Problem.
Rewrite the listing below, changing each "computer-use agent" to "desktop assistant" and leaving everything else as it is.

start Provided records

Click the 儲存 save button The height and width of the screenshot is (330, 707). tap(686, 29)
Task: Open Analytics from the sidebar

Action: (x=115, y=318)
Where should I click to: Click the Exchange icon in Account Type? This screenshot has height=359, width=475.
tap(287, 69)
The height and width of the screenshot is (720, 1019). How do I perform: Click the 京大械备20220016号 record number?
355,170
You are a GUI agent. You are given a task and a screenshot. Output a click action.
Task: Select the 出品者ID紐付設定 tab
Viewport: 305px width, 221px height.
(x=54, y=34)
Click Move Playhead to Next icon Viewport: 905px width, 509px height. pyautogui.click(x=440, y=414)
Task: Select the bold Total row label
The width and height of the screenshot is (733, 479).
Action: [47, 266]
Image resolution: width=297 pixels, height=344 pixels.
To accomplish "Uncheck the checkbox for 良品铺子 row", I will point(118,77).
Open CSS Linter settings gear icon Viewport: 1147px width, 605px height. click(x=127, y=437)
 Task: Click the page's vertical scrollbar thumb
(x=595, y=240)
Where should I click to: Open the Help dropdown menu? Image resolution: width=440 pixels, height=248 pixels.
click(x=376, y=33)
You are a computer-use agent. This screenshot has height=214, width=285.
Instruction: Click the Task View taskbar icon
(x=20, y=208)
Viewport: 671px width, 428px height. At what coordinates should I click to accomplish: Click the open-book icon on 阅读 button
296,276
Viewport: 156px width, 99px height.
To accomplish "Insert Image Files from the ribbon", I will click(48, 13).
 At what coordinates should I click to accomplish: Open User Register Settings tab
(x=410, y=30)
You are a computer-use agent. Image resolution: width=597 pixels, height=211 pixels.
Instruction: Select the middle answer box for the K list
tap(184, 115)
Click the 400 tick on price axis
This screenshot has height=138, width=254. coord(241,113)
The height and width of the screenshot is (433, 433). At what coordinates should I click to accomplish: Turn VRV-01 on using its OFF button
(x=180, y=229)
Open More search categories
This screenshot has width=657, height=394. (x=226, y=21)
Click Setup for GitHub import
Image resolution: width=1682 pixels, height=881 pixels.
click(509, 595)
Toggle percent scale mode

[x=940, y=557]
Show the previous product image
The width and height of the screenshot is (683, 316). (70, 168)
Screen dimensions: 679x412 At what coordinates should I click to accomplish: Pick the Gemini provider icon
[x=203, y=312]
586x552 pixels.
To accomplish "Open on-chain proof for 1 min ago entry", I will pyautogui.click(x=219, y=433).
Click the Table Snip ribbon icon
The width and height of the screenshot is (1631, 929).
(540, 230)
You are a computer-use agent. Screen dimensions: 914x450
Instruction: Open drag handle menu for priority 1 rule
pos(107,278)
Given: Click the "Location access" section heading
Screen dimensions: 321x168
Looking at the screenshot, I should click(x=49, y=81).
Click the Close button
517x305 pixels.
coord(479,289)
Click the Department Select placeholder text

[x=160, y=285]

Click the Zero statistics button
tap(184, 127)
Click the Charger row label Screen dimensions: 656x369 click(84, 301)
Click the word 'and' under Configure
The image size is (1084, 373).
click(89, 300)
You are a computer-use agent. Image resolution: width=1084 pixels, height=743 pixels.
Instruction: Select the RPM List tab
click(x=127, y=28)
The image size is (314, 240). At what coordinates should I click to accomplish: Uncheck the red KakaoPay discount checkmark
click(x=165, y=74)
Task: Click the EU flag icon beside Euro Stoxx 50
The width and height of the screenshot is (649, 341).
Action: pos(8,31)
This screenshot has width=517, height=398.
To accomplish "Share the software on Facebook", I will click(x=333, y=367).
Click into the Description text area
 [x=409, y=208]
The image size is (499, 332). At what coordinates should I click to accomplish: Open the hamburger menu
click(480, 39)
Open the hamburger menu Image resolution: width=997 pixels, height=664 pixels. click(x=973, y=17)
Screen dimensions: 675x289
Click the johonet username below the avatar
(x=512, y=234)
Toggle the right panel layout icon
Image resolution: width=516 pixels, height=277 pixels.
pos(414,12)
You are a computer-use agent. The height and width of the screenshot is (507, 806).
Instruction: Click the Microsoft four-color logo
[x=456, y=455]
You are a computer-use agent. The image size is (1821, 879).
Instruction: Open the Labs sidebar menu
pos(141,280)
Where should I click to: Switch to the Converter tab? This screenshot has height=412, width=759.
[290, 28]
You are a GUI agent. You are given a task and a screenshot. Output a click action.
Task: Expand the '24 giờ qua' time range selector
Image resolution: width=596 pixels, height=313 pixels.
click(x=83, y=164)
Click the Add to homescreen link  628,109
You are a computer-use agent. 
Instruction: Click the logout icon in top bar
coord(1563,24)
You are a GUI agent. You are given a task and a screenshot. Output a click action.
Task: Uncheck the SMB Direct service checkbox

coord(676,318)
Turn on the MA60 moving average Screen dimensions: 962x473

end Provided records

Solution for this task.
Click the 儲存 save button The height and width of the screenshot is (330, 707). tap(686, 29)
Task: Open Analytics from the sidebar

Action: (x=115, y=318)
Where should I click to: Click the Exchange icon in Account Type? This screenshot has height=359, width=475.
tap(287, 69)
The height and width of the screenshot is (720, 1019). How do I perform: Click the 京大械备20220016号 record number?
355,170
You are a GUI agent. You are given a task and a screenshot. Output a click action.
Task: Select the 出品者ID紐付設定 tab
Viewport: 305px width, 221px height.
(x=54, y=34)
Click Move Playhead to Next icon Viewport: 905px width, 509px height. pyautogui.click(x=440, y=414)
Task: Select the bold Total row label
The width and height of the screenshot is (733, 479).
Action: [47, 266]
Image resolution: width=297 pixels, height=344 pixels.
To accomplish "Uncheck the checkbox for 良品铺子 row", I will point(118,77).
Open CSS Linter settings gear icon Viewport: 1147px width, 605px height. click(x=127, y=437)
 Task: Click the page's vertical scrollbar thumb
(x=595, y=240)
Where should I click to: Open the Help dropdown menu? Image resolution: width=440 pixels, height=248 pixels.
click(x=376, y=33)
You are a desktop assistant. This screenshot has height=214, width=285.
Instruction: Click the Task View taskbar icon
(x=20, y=208)
Viewport: 671px width, 428px height. At what coordinates should I click to accomplish: Click the open-book icon on 阅读 button
296,276
Viewport: 156px width, 99px height.
To accomplish "Insert Image Files from the ribbon", I will click(48, 13).
 At what coordinates should I click to accomplish: Open User Register Settings tab
(x=410, y=30)
You are a desktop assistant. Image resolution: width=597 pixels, height=211 pixels.
Instruction: Select the middle answer box for the K list
tap(184, 115)
Click the 400 tick on price axis
This screenshot has height=138, width=254. coord(241,113)
The height and width of the screenshot is (433, 433). At what coordinates should I click to accomplish: Turn VRV-01 on using its OFF button
(x=180, y=229)
Open More search categories
This screenshot has width=657, height=394. (x=226, y=21)
Click Setup for GitHub import
Image resolution: width=1682 pixels, height=881 pixels.
click(509, 595)
Toggle percent scale mode

[x=940, y=557]
Show the previous product image
The width and height of the screenshot is (683, 316). (70, 168)
Screen dimensions: 679x412 At what coordinates should I click to accomplish: Pick the Gemini provider icon
[x=203, y=312]
586x552 pixels.
To accomplish "Open on-chain proof for 1 min ago entry", I will pyautogui.click(x=219, y=433).
Click the Table Snip ribbon icon
The width and height of the screenshot is (1631, 929).
(540, 230)
You are a desktop assistant. Screen dimensions: 914x450
Instruction: Open drag handle menu for priority 1 rule
pos(107,278)
Given: Click the "Location access" section heading
Screen dimensions: 321x168
Looking at the screenshot, I should click(x=49, y=81).
Click the Close button
517x305 pixels.
coord(479,289)
Click the Department Select placeholder text

[x=160, y=285]

Click the Zero statistics button
tap(184, 127)
Click the Charger row label Screen dimensions: 656x369 click(84, 301)
Click the word 'and' under Configure
The image size is (1084, 373).
click(89, 300)
You are a desktop assistant. Image resolution: width=1084 pixels, height=743 pixels.
Instruction: Select the RPM List tab
click(x=127, y=28)
The image size is (314, 240). At what coordinates should I click to accomplish: Uncheck the red KakaoPay discount checkmark
click(x=165, y=74)
Task: Click the EU flag icon beside Euro Stoxx 50
The width and height of the screenshot is (649, 341).
Action: pos(8,31)
This screenshot has width=517, height=398.
To accomplish "Share the software on Facebook", I will click(x=333, y=367).
Click into the Description text area
 [x=409, y=208]
The image size is (499, 332). At what coordinates should I click to accomplish: Open the hamburger menu
click(480, 39)
Open the hamburger menu Image resolution: width=997 pixels, height=664 pixels. click(x=973, y=17)
Screen dimensions: 675x289
Click the johonet username below the avatar
(x=512, y=234)
Toggle the right panel layout icon
Image resolution: width=516 pixels, height=277 pixels.
pos(414,12)
You are a desktop assistant. The height and width of the screenshot is (507, 806).
Instruction: Click the Microsoft four-color logo
[x=456, y=455]
You are a desktop assistant. The image size is (1821, 879).
Instruction: Open the Labs sidebar menu
pos(141,280)
Where should I click to: Switch to the Converter tab? This screenshot has height=412, width=759.
[290, 28]
You are a GUI agent. You are given a task and a screenshot. Output a click action.
Task: Expand the '24 giờ qua' time range selector
Image resolution: width=596 pixels, height=313 pixels.
click(x=83, y=164)
Click the Add to homescreen link  628,109
You are a desktop assistant. 
Instruction: Click the logout icon in top bar
coord(1563,24)
You are a GUI agent. You are given a task and a screenshot. Output a click action.
Task: Uncheck the SMB Direct service checkbox

coord(676,318)
Turn on the MA60 moving average Screen dimensions: 962x473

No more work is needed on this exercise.